**Task to carry out**
Starting at the line with "Viewport: 723px width, 499px height.", retype every remaining line of the records exactly. Do not include pictures.

*** Opening of Extracted information ***

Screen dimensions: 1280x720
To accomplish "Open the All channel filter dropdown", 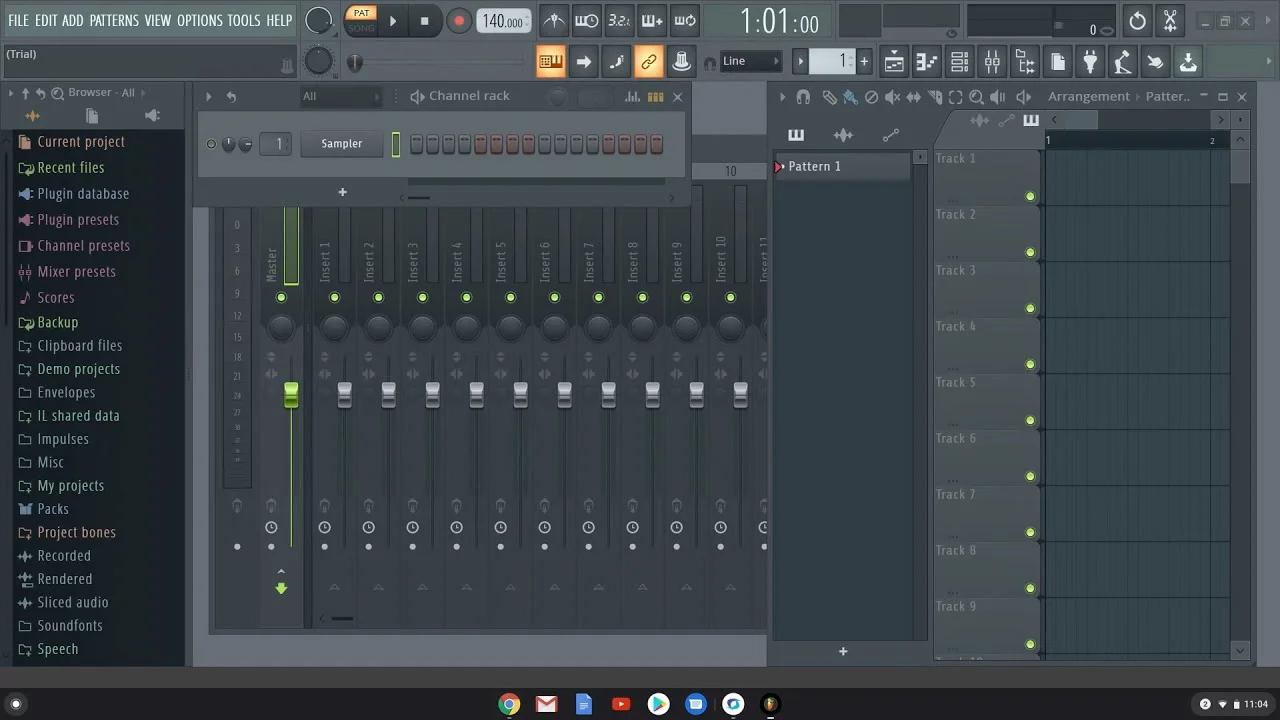I will [340, 96].
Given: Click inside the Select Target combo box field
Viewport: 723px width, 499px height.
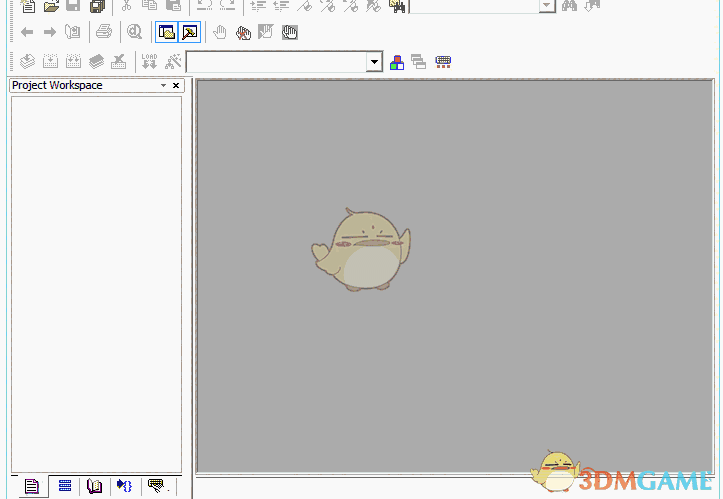Looking at the screenshot, I should click(x=276, y=62).
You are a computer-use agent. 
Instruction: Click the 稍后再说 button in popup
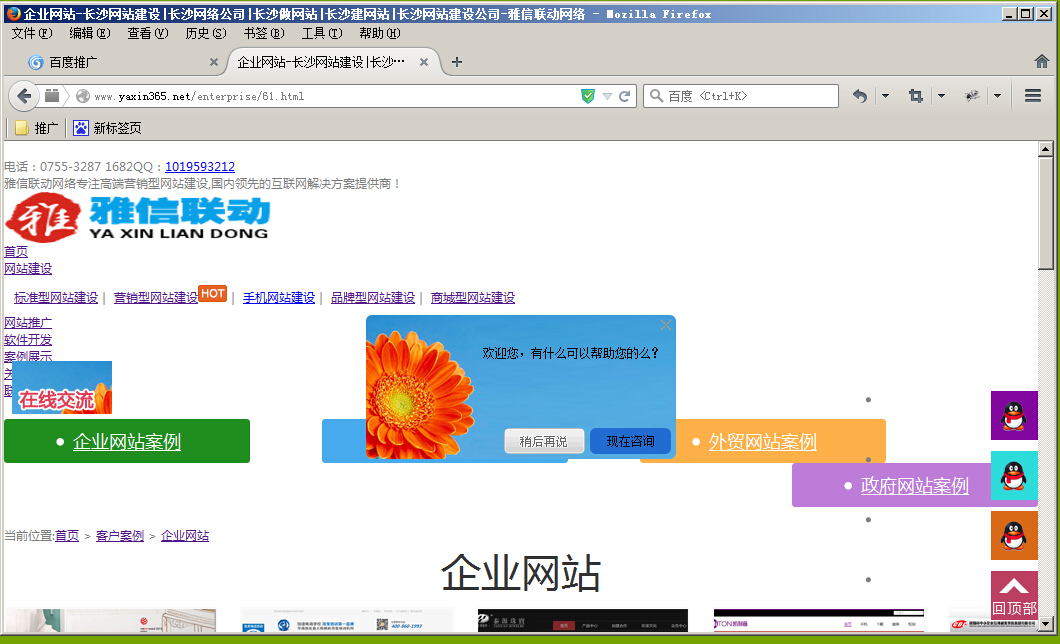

*** Close of Extracted information ***

**Written response**
Viewport: 723px width, 499px height.
Looking at the screenshot, I should click(x=276, y=62).
You are a computer-use agent. 
Instruction: Click the 稍后再说 button in popup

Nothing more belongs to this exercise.